___ EXTRAIT RETENU ___
Le maire de cette zone reculée du pays sud-américain, Alejandro Abuchar González, a pris cette mesure le lundi 25 juillet dernier, lorsque la situation des migrants s’est révélée très critique.

 

La situation des migrants haïtiens s’aggrave de jour en jour

 

Dans ce triste panorama, la situation des migrantes et migrants haïtiens bloqués en Colombie, dans leur périple depuis le Brésil vers les États-Unis d’Amérique, s’aggrave de jour en jour à cause de plusieurs facteurs, dont : refoulements continus vers l’Équateur, absence de protection, vulnérabilité aux réseaux criminels de trafic illégal et traite d’êtres humains, difficulté de communiquer en espagnol.

 

Dans le cadre de l’intensification de la patrouille militaire dans les zones de transit des migrants en quête du « rêve américain », l’armée colombienne a annoncé le 24 juillet dernier la « capture » de 24 migrants haïtiens au cours d’une opération menée à Pedregal (zone rurale appartenant à la commune de Imues dans le département colombien de Nariño, frontalier de l’Équateur).

 

Les étrangers se trouvaient en voyage dans un bus de transport public intercommunal.

 

L’armée colombienne les a présentés comme des « migrants illégaux » (à l’instar des prétendus délinquants et criminels qui sont arrêtés dans le cadre d’opérations militaires) par-devant la presse et l’opinion publique ; situation qui contribue évidemment à stigmatiser et criminaliser la migration irrégulière.

 

Les migrants haïtiens ont été refoulés vers l’Équateur, et quatre présumés trafiquants illégaux de migrants ont été appréhendés et soumis à la justice colombienne.

 

Militarisation des frontières colombiennes

 

Cette intense opération militaire contre les migrants irréguliers en Colombie survient, suite à une réunion tenue le 15 juillet dernier entre plusieurs entités de l’État colombien qui ont décidé de passer à l’attaque face à « la présence d’un nombre considérable d’étrangers, en particulier de nationalités cubaine et haïtienne, dans les communes de Turbo (Antioquia) et Acandí (Chocó) ».
___ EXTRAIT DE DONNÉES ___
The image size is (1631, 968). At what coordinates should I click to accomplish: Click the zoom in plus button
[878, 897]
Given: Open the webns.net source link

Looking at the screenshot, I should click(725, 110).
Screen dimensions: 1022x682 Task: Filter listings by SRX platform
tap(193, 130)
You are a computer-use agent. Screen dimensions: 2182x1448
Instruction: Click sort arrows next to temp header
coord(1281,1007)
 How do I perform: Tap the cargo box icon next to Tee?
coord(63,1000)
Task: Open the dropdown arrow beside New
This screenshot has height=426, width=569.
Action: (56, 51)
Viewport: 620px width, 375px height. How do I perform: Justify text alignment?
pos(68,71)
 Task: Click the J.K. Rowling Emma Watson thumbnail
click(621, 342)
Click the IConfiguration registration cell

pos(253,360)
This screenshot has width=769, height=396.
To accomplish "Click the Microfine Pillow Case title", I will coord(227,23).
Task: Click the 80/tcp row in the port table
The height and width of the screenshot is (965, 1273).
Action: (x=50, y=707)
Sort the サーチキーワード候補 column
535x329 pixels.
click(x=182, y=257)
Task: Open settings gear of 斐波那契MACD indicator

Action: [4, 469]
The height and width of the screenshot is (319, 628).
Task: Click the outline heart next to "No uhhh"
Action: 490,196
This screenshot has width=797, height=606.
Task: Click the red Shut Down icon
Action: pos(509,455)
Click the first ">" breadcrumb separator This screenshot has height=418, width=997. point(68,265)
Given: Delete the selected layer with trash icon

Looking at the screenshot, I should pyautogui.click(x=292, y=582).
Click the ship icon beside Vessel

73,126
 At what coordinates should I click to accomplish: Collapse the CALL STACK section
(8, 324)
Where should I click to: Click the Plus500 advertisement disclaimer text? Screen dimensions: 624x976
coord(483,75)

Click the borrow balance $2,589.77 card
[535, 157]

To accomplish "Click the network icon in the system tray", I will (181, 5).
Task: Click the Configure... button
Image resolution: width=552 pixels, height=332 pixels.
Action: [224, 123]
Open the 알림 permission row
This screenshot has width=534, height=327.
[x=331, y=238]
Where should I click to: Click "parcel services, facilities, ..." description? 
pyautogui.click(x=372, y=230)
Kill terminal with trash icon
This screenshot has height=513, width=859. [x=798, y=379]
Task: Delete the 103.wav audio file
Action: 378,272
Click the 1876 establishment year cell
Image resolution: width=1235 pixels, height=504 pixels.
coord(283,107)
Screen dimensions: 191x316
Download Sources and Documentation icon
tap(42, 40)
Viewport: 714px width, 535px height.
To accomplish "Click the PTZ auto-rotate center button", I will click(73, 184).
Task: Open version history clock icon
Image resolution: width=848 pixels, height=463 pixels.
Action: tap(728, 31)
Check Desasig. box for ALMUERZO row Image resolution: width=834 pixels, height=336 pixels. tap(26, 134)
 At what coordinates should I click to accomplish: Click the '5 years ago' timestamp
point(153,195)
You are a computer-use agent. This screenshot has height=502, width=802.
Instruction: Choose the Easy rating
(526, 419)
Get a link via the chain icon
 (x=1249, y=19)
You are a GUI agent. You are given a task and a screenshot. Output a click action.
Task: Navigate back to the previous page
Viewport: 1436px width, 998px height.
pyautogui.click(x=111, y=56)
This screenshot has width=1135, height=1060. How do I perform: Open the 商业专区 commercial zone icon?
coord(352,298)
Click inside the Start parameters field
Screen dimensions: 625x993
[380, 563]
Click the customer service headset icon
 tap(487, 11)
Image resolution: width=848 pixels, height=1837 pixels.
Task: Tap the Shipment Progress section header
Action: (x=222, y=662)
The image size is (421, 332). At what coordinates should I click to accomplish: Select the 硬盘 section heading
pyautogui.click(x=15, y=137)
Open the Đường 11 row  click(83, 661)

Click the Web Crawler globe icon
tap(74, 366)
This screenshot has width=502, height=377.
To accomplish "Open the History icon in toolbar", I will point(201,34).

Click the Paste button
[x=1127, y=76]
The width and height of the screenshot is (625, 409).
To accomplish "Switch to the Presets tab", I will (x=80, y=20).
___
__OBJECTIF DE L'EXERCICE__:
Pour chacune des affirmations ci-après, précisez par oui ou par non si elle concorde avec l'extrait retenu, puis citez textuellement les mots de l'extrait qui permettent de trancher. 1. Les migrants haïtiens interceptés ont été renvoyés vers le Brésil. 2. Les étrangers voyageaient à bord d'un bus de transport public intercommunal. 3. Quatre présumés trafiquants de migrants ont été appréhendés. Le listing est sans rapport avec l'extrait retenu.

__RÉPONSE ATTENDUE__:
1. Non : « Les migrants haïtiens ont été refoulés vers l’Équateur »
2. Oui : « Les étrangers se trouvaient en voyage dans un bus de transport public intercommunal. »
3. Oui : « quatre présumés trafiquants illégaux de migrants ont été appréhendés et soumis à la justice colombienne »